| 节选文本 |
□ □ □
几段效率超低的文本文件读取及字符串拼接切分代码

这几天准备完善下 Base64 & UUE 编码文件生成工具,发现处理大文件时,特别慢,分析了一下发现是字符串拼接和切分代码效率太低,看如下代码:

Private Sub Command1_Click()
    Dim fL As Long, enfp As Integer, defp As Integer, enfn, defn
    Dim B() As Byte, tmpstr As String, outStr As String
    Dim timx As Single
    
    timx = Timer
    enfn = Text1.Text
    defn = Text2.Text
    enfp = FreeFile
    Open enfn For Binary As #enfp
        fL = LOF(enfp)
        ReDim B(fL - 1)
        Get #enfp, , B
    Close #enfp
    tmpstr = StrConv(B, vbUnicode)
    defp = FreeFile
    Open defn For Output As #defp
        Do While Len(tmpstr) > 60
            outStr = "M" & Mid(tmpstr, 1, 60)
            tmpstr = Mid(tmpstr, 61)   '这句导致效率变低 20220522
            Print #defp, outStr
            DoEvents
        Loop
        Print #defp, tmpstr
    Close #defp
    MsgBox "处理:" & fL & " 字节用时:" & Timer - timx & " 秒"
End Sub

编码结果得到的字符串,切分为固定长度时,这句:

tmpstr = Mid(tmpstr, 61)   '这句导致效率变低 20220522

本意是将切过剩下的字符串取出来,在字符串短的时候没什么影响,但是字符串长度增加后,其速度越来越慢,于是重新想了一个办法:

Private Sub Command2_Click()
□ □ □
| 练习说明 |
根据节选文本回答下列问题:
(a) 作者这几天准备完善的是什么工具?
(b) 在 Command1_Click 的循环中,每次写入文件的 outStr 以哪个字符开头,后接多少个字符?
(c) 文中说"tmpstr = Mid(tmpstr, 61)"这句在什么情况下速度越来越慢?

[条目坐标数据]
□ □ □
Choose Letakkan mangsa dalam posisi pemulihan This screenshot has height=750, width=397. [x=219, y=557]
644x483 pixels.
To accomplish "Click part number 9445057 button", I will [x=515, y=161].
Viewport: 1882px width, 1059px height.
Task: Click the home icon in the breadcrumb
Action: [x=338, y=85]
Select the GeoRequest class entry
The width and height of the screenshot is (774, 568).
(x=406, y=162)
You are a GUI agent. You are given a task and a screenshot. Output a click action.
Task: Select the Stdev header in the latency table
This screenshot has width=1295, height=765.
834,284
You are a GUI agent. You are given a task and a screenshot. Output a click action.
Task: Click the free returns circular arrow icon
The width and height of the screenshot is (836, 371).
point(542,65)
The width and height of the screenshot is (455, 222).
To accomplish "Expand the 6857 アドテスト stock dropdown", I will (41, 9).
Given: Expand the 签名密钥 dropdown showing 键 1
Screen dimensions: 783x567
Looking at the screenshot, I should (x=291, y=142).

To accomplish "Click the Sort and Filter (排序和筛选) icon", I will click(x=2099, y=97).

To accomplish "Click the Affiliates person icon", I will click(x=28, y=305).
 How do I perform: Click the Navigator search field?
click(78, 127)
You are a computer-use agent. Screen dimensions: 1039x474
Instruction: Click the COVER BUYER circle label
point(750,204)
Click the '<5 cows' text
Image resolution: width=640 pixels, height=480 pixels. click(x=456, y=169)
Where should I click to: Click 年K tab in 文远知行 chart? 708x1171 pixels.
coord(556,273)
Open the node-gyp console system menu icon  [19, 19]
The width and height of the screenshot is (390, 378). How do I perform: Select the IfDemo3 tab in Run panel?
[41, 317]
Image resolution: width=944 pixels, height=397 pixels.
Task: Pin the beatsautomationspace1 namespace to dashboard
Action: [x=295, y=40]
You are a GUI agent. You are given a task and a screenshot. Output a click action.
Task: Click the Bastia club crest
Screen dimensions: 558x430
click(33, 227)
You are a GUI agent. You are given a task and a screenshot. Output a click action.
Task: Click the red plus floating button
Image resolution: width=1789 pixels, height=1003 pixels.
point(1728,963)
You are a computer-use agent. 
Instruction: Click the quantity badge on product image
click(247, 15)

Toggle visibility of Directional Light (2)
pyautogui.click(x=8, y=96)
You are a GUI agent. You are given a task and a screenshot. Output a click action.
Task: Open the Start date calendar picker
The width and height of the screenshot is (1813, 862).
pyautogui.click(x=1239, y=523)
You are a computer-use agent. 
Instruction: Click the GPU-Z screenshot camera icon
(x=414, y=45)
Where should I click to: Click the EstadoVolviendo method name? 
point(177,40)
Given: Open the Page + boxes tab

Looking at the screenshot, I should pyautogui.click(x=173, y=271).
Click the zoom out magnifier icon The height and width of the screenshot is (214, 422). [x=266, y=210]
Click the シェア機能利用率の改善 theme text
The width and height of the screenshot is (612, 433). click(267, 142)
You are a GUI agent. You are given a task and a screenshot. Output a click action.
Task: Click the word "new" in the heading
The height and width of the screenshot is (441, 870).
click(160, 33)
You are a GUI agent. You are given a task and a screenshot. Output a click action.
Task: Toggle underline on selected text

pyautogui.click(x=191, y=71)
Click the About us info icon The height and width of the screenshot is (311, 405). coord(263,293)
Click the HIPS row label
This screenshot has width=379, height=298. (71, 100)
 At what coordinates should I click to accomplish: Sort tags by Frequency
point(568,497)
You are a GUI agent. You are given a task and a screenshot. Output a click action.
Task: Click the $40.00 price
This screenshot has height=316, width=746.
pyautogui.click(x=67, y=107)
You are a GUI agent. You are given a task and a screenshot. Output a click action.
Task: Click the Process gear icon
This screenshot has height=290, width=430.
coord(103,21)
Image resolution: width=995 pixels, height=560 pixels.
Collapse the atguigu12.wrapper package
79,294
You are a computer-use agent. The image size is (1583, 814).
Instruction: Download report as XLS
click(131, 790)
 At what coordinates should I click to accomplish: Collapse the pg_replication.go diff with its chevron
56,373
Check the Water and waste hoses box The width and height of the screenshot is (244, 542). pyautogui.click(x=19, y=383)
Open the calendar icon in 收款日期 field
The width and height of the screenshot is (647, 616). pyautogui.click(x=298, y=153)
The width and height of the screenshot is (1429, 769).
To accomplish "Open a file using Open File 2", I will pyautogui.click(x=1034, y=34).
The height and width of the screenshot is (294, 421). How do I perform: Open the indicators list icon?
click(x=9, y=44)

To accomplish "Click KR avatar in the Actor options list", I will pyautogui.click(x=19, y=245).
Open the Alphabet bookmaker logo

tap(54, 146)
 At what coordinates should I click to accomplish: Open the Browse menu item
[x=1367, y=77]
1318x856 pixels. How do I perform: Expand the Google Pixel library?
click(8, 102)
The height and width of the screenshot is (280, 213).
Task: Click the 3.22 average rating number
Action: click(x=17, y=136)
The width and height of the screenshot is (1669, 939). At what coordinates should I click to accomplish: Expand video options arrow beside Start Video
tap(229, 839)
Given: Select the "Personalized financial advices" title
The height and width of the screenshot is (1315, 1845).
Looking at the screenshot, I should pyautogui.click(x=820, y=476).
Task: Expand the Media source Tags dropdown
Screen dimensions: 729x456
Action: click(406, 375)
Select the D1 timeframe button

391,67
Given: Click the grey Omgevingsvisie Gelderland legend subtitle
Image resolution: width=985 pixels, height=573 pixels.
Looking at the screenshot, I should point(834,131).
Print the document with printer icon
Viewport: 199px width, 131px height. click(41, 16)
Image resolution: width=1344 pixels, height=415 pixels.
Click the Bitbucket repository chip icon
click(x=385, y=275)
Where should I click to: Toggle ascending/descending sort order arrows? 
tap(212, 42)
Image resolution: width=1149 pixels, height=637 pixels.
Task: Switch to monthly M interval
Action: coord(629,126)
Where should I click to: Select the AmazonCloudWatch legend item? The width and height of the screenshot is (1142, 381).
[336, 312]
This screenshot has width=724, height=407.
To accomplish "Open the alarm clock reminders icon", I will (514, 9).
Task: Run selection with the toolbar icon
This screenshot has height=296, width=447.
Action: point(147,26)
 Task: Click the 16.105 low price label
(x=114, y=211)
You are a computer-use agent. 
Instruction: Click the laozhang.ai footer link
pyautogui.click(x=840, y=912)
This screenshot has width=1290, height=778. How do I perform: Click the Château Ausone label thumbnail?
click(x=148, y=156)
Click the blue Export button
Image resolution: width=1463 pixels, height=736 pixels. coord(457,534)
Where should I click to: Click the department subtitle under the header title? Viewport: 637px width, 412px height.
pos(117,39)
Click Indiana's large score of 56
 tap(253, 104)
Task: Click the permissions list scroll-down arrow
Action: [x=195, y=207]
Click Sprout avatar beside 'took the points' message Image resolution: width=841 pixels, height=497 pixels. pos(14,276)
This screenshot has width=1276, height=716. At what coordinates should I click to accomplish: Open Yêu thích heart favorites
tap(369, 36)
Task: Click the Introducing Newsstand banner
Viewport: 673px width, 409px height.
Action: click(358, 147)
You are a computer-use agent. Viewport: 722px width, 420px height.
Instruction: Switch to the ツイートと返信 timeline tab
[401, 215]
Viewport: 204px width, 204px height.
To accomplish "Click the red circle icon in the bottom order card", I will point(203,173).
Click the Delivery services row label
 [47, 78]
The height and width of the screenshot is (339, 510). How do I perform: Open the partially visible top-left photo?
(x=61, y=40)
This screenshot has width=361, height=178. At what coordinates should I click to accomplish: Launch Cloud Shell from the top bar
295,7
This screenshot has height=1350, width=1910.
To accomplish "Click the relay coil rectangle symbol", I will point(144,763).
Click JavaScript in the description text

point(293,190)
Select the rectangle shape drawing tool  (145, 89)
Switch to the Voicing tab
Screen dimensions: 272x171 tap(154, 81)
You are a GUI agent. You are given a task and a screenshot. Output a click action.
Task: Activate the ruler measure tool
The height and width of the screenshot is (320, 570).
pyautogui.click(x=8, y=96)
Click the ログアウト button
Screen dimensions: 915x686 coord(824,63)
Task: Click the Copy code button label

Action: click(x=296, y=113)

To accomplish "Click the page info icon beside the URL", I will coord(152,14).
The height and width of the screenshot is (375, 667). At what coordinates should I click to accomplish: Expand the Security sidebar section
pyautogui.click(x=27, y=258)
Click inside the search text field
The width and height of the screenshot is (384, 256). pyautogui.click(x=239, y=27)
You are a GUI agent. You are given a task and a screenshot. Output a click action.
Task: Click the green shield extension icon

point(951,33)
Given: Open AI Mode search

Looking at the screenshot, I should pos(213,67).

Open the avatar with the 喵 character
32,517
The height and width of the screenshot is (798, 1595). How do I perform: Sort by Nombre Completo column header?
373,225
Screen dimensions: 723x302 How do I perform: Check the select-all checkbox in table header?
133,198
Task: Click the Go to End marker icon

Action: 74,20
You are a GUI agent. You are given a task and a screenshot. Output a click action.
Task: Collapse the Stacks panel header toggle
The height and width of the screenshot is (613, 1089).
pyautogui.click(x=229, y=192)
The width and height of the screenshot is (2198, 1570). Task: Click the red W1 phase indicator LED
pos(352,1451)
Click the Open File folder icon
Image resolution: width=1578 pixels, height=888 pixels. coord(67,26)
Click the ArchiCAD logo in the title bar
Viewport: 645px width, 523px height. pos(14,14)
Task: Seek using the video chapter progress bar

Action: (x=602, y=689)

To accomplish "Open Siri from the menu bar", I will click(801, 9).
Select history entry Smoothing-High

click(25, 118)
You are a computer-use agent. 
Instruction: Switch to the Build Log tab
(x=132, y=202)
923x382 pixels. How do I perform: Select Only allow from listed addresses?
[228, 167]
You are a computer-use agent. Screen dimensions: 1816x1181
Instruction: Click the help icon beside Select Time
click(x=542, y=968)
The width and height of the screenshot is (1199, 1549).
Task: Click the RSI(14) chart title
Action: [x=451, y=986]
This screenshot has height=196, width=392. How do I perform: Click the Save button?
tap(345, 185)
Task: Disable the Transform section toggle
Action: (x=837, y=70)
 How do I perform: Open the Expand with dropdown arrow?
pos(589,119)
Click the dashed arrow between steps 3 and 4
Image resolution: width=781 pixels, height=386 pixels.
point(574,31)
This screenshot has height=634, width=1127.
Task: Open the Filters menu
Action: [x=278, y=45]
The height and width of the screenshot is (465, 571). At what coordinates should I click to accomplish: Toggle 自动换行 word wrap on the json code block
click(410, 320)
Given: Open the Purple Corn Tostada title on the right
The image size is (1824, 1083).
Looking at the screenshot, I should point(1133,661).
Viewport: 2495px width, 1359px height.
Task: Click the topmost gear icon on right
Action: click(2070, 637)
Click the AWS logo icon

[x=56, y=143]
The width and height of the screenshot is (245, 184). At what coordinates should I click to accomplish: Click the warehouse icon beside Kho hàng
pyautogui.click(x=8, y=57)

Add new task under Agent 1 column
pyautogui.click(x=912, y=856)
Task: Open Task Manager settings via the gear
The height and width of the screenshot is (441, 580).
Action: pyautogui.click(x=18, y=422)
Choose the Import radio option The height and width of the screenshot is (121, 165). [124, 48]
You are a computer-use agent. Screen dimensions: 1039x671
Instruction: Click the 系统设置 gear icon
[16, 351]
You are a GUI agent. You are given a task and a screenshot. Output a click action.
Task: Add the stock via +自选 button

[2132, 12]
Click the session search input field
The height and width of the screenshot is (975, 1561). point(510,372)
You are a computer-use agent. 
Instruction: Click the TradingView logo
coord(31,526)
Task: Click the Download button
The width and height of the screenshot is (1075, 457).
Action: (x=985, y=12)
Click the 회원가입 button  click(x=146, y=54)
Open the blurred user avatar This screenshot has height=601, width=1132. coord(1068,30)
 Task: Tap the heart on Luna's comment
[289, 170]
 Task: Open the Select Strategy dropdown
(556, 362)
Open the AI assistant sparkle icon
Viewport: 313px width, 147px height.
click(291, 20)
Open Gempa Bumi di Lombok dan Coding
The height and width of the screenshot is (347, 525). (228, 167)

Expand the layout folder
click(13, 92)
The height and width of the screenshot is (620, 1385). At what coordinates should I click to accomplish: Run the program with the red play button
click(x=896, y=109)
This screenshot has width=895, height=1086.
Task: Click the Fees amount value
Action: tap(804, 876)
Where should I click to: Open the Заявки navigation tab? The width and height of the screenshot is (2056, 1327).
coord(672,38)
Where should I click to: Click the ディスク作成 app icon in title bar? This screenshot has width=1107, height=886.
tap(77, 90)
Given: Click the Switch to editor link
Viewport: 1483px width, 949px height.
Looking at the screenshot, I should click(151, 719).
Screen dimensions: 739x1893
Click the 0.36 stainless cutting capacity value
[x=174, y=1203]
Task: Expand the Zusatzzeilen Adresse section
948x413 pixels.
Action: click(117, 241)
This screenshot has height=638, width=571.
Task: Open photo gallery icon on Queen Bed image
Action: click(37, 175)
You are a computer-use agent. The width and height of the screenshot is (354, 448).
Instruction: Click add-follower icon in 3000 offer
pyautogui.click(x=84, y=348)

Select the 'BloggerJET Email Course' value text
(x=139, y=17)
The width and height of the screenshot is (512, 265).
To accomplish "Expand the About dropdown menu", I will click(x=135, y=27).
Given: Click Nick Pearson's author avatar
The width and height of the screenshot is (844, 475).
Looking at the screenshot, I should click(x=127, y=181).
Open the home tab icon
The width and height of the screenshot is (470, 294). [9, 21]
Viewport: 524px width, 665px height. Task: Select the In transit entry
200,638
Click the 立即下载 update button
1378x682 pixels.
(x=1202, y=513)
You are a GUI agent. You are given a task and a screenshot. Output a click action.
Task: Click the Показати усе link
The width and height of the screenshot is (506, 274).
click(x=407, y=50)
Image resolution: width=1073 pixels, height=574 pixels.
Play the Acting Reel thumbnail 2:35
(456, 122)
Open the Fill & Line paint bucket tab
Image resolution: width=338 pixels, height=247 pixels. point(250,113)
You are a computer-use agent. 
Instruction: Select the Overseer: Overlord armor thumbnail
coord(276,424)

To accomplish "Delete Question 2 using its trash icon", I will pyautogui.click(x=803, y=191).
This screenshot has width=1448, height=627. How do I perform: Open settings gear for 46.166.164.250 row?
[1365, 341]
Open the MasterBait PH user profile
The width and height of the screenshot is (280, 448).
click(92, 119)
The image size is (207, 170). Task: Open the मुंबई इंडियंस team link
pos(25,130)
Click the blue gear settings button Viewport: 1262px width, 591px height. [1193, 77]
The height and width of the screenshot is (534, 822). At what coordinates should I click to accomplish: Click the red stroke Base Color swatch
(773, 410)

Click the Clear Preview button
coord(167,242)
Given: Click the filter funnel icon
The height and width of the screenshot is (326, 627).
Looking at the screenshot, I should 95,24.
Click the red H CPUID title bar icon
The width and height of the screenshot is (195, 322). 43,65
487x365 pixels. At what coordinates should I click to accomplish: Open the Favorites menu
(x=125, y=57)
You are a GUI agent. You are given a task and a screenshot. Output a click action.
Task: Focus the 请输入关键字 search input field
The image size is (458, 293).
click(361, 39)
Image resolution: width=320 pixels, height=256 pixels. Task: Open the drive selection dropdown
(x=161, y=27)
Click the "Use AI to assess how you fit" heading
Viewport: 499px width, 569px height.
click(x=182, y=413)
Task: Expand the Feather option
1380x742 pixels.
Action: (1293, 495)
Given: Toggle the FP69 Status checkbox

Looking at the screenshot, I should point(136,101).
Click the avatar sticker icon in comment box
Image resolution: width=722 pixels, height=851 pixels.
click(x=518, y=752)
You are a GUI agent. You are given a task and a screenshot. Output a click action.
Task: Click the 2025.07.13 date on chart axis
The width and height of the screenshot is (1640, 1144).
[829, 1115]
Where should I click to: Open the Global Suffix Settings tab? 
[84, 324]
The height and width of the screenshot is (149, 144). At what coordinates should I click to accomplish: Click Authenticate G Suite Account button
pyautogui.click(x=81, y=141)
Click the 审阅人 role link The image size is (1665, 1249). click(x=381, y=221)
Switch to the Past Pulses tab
□ □ □
| 正确结果 |
(a) Base64 & UUE 编码文件生成工具。
(b) 以字符"M"开头,后接 60 个字符。
(c) 在字符串长度增加后。